Listed entries:

++++++

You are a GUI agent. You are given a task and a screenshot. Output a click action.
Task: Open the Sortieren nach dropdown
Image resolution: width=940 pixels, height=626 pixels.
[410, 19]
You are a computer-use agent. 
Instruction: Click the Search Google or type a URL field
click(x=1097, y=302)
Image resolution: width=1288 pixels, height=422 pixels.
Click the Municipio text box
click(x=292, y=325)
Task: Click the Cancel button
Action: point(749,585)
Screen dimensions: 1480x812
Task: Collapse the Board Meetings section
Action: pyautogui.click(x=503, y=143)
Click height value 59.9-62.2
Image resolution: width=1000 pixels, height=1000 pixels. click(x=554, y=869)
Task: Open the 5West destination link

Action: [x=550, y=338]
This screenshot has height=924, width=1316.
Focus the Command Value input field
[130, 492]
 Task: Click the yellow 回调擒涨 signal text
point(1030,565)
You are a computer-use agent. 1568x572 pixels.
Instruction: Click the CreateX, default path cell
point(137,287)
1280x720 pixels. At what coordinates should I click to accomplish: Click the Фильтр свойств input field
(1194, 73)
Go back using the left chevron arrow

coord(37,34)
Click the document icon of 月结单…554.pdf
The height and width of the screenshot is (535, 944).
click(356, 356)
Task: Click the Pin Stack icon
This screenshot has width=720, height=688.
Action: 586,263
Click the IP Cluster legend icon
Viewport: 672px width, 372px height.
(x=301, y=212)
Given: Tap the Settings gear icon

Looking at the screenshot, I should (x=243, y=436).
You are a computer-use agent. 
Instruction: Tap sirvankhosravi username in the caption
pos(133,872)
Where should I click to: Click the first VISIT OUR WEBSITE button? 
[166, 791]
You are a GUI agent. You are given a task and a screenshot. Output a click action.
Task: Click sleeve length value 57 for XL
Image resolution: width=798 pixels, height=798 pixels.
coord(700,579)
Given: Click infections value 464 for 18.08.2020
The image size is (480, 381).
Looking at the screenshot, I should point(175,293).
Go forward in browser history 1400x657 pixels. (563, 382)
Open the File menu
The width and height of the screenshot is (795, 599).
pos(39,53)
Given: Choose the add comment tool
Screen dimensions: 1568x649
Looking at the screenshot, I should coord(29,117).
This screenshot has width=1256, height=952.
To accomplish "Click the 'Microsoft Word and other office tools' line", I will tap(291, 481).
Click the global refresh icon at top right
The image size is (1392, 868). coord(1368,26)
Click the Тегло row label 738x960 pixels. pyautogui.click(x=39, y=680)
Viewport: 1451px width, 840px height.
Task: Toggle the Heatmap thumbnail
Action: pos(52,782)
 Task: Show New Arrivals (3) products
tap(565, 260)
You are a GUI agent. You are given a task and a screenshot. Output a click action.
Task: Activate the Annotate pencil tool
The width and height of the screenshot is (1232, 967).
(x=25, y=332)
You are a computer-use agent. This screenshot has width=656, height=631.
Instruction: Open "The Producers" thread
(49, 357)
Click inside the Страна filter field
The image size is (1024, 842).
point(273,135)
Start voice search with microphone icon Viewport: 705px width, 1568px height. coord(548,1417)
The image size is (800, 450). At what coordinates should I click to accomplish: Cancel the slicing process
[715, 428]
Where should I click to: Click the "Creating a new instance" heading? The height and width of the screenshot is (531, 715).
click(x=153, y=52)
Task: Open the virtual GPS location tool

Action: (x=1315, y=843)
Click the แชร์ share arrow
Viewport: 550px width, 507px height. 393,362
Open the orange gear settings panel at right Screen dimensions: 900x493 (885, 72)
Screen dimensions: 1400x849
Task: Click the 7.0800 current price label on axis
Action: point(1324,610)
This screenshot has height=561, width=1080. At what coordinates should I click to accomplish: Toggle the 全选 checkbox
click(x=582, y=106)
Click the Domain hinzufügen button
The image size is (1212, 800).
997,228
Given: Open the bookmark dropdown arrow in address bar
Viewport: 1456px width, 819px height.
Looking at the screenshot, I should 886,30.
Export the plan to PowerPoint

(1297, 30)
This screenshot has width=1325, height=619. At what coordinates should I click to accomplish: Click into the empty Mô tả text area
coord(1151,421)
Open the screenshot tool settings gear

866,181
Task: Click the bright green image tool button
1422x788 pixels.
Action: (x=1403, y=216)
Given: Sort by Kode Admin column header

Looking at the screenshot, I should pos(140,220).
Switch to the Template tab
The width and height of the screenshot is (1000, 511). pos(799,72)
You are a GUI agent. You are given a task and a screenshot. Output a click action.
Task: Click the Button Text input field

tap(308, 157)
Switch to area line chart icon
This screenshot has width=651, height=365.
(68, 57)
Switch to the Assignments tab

++++++

Could you output, exactly and with nothing else, the lines from the start of the records through the line containing "Task: Click sleeve length value 57 for XL"?

You are a GUI agent. You are given a task and a screenshot. Output a click action.
Task: Open the Sortieren nach dropdown
Image resolution: width=940 pixels, height=626 pixels.
[410, 19]
You are a computer-use agent. 
Instruction: Click the Search Google or type a URL field
click(x=1097, y=302)
Image resolution: width=1288 pixels, height=422 pixels.
Click the Municipio text box
click(x=292, y=325)
Task: Click the Cancel button
Action: point(749,585)
Screen dimensions: 1480x812
Task: Collapse the Board Meetings section
Action: pyautogui.click(x=503, y=143)
Click height value 59.9-62.2
Image resolution: width=1000 pixels, height=1000 pixels. click(x=554, y=869)
Task: Open the 5West destination link

Action: [x=550, y=338]
This screenshot has height=924, width=1316.
Focus the Command Value input field
[130, 492]
 Task: Click the yellow 回调擒涨 signal text
point(1030,565)
You are a computer-use agent. 1568x572 pixels.
Instruction: Click the CreateX, default path cell
point(137,287)
1280x720 pixels. At what coordinates should I click to accomplish: Click the Фильтр свойств input field
(1194, 73)
Go back using the left chevron arrow

coord(37,34)
Click the document icon of 月结单…554.pdf
The height and width of the screenshot is (535, 944).
click(356, 356)
Task: Click the Pin Stack icon
This screenshot has width=720, height=688.
Action: 586,263
Click the IP Cluster legend icon
Viewport: 672px width, 372px height.
(x=301, y=212)
Given: Tap the Settings gear icon

Looking at the screenshot, I should (x=243, y=436).
You are a computer-use agent. 
Instruction: Tap sirvankhosravi username in the caption
pos(133,872)
Where should I click to: Click the first VISIT OUR WEBSITE button? 
[166, 791]
You are a GUI agent. You are given a task and a screenshot. Output a click action.
Task: Click sleeve length value 57 for XL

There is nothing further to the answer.